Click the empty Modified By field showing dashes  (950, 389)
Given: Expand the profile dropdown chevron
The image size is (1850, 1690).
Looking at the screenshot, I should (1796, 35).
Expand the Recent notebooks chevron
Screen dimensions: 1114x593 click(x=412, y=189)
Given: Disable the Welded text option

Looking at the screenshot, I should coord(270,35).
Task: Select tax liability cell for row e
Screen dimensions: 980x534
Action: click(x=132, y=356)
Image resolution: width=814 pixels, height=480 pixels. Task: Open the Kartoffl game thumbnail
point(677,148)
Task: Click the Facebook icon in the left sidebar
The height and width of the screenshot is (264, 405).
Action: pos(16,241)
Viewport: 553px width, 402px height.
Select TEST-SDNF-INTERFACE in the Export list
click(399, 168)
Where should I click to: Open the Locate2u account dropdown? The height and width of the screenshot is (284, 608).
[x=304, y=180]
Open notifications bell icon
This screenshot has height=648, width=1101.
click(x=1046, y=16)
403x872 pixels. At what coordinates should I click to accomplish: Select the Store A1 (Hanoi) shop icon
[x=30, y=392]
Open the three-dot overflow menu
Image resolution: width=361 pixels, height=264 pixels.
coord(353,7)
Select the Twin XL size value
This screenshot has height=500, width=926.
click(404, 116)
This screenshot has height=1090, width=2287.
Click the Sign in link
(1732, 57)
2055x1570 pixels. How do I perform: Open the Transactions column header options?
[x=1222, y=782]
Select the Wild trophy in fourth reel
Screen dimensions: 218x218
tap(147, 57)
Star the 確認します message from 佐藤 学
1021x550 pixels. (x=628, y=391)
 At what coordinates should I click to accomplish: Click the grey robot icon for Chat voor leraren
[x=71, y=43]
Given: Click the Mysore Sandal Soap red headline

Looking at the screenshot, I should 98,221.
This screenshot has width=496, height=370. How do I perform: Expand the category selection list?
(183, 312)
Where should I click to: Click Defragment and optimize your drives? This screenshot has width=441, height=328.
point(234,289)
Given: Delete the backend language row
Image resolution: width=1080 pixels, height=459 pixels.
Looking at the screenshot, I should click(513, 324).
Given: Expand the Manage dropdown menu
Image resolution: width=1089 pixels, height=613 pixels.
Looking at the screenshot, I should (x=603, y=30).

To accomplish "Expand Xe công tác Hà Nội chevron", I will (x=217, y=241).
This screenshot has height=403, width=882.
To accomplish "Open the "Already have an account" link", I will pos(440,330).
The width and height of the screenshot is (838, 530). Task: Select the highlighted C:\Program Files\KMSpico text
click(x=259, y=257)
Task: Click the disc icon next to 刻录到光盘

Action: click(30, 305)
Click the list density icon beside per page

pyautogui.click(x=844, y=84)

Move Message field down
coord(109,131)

**Task to complete**
Copy out every line of the listing above that contains the word "resolution".

**Result below**
Image resolution: width=814 pixels, height=480 pixels. Task: Open the Kartoffl game thumbnail
Image resolution: width=361 pixels, height=264 pixels.
Image resolution: width=1080 pixels, height=459 pixels.
Image resolution: width=1089 pixels, height=613 pixels.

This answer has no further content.